**EXERCISE REQUIREMENTS:** Nothing may be changed. Give the entries below again exactly.
>>
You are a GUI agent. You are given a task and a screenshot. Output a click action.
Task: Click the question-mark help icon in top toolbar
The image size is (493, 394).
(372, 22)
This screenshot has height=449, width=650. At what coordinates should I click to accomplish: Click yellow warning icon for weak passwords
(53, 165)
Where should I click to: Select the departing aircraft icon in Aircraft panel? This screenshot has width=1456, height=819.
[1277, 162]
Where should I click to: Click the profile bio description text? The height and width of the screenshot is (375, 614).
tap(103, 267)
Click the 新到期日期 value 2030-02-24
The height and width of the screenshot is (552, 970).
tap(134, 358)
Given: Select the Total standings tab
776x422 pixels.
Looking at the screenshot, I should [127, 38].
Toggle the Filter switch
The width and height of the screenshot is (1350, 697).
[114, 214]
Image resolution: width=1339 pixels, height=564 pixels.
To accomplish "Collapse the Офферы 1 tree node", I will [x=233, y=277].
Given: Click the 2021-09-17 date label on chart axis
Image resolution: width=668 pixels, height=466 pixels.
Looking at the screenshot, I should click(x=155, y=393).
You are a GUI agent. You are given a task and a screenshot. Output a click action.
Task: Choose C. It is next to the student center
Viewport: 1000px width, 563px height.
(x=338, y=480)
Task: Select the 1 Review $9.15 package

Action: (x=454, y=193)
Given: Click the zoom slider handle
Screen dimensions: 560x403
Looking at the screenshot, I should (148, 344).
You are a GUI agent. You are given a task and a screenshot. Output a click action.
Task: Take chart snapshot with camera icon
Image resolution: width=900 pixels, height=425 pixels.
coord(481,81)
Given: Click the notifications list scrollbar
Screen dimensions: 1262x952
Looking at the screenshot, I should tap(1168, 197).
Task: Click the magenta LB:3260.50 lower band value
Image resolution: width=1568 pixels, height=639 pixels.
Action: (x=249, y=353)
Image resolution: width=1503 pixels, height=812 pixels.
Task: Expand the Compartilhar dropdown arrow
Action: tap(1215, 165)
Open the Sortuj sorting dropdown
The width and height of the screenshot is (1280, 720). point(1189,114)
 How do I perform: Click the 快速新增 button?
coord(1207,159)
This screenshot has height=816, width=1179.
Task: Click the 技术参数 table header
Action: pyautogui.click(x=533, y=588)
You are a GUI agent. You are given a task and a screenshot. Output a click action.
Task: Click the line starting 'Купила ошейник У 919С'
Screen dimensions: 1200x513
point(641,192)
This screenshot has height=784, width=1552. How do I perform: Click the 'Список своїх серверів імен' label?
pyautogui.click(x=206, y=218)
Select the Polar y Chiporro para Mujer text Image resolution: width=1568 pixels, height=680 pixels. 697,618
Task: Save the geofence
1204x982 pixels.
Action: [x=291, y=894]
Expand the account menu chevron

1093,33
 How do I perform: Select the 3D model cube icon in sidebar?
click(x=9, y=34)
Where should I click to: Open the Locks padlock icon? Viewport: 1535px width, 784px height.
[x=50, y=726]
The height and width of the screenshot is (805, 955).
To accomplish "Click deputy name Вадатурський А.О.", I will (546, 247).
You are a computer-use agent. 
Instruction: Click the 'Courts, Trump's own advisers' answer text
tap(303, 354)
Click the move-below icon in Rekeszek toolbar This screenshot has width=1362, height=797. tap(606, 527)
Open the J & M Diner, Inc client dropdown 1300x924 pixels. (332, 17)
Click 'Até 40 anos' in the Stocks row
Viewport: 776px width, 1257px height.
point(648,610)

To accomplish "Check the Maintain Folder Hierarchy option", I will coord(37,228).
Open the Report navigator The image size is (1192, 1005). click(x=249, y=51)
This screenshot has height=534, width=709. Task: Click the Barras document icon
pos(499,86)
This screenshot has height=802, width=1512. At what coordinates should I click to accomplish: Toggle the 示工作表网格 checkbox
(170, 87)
<<
**REPLY TO THE EXERCISE:**
You are a GUI agent. You are given a task and a screenshot. Output a click action.
Task: Click the question-mark help icon in top toolbar
The image size is (493, 394).
(372, 22)
This screenshot has height=449, width=650. At what coordinates should I click to accomplish: Click yellow warning icon for weak passwords
(53, 165)
Where should I click to: Select the departing aircraft icon in Aircraft panel? This screenshot has width=1456, height=819.
[1277, 162]
Where should I click to: Click the profile bio description text? The height and width of the screenshot is (375, 614).
tap(103, 267)
Click the 新到期日期 value 2030-02-24
The height and width of the screenshot is (552, 970).
tap(134, 358)
Given: Select the Total standings tab
776x422 pixels.
Looking at the screenshot, I should [127, 38].
Toggle the Filter switch
The width and height of the screenshot is (1350, 697).
[114, 214]
Image resolution: width=1339 pixels, height=564 pixels.
To accomplish "Collapse the Офферы 1 tree node", I will [x=233, y=277].
Given: Click the 2021-09-17 date label on chart axis
Image resolution: width=668 pixels, height=466 pixels.
Looking at the screenshot, I should click(x=155, y=393).
You are a GUI agent. You are given a task and a screenshot. Output a click action.
Task: Choose C. It is next to the student center
Viewport: 1000px width, 563px height.
(x=338, y=480)
Task: Select the 1 Review $9.15 package

Action: (x=454, y=193)
Given: Click the zoom slider handle
Screen dimensions: 560x403
Looking at the screenshot, I should (148, 344).
You are a GUI agent. You are given a task and a screenshot. Output a click action.
Task: Take chart snapshot with camera icon
Image resolution: width=900 pixels, height=425 pixels.
coord(481,81)
Given: Click the notifications list scrollbar
Screen dimensions: 1262x952
Looking at the screenshot, I should tap(1168, 197).
Task: Click the magenta LB:3260.50 lower band value
Image resolution: width=1568 pixels, height=639 pixels.
Action: (x=249, y=353)
Image resolution: width=1503 pixels, height=812 pixels.
Task: Expand the Compartilhar dropdown arrow
Action: tap(1215, 165)
Open the Sortuj sorting dropdown
The width and height of the screenshot is (1280, 720). point(1189,114)
 How do I perform: Click the 快速新增 button?
coord(1207,159)
This screenshot has height=816, width=1179.
Task: Click the 技术参数 table header
Action: pyautogui.click(x=533, y=588)
You are a GUI agent. You are given a task and a screenshot. Output a click action.
Task: Click the line starting 'Купила ошейник У 919С'
Screen dimensions: 1200x513
point(641,192)
This screenshot has height=784, width=1552. How do I perform: Click the 'Список своїх серверів імен' label?
pyautogui.click(x=206, y=218)
Select the Polar y Chiporro para Mujer text Image resolution: width=1568 pixels, height=680 pixels. 697,618
Task: Save the geofence
1204x982 pixels.
Action: [x=291, y=894]
Expand the account menu chevron

1093,33
 How do I perform: Select the 3D model cube icon in sidebar?
click(x=9, y=34)
Where should I click to: Open the Locks padlock icon? Viewport: 1535px width, 784px height.
[x=50, y=726]
The height and width of the screenshot is (805, 955).
To accomplish "Click deputy name Вадатурський А.О.", I will (546, 247).
You are a computer-use agent. 
Instruction: Click the 'Courts, Trump's own advisers' answer text
tap(303, 354)
Click the move-below icon in Rekeszek toolbar This screenshot has width=1362, height=797. tap(606, 527)
Open the J & M Diner, Inc client dropdown 1300x924 pixels. (332, 17)
Click 'Até 40 anos' in the Stocks row
Viewport: 776px width, 1257px height.
point(648,610)

To accomplish "Check the Maintain Folder Hierarchy option", I will coord(37,228).
Open the Report navigator The image size is (1192, 1005). click(x=249, y=51)
This screenshot has height=534, width=709. Task: Click the Barras document icon
pos(499,86)
This screenshot has height=802, width=1512. At what coordinates should I click to accomplish: Toggle the 示工作表网格 checkbox
(170, 87)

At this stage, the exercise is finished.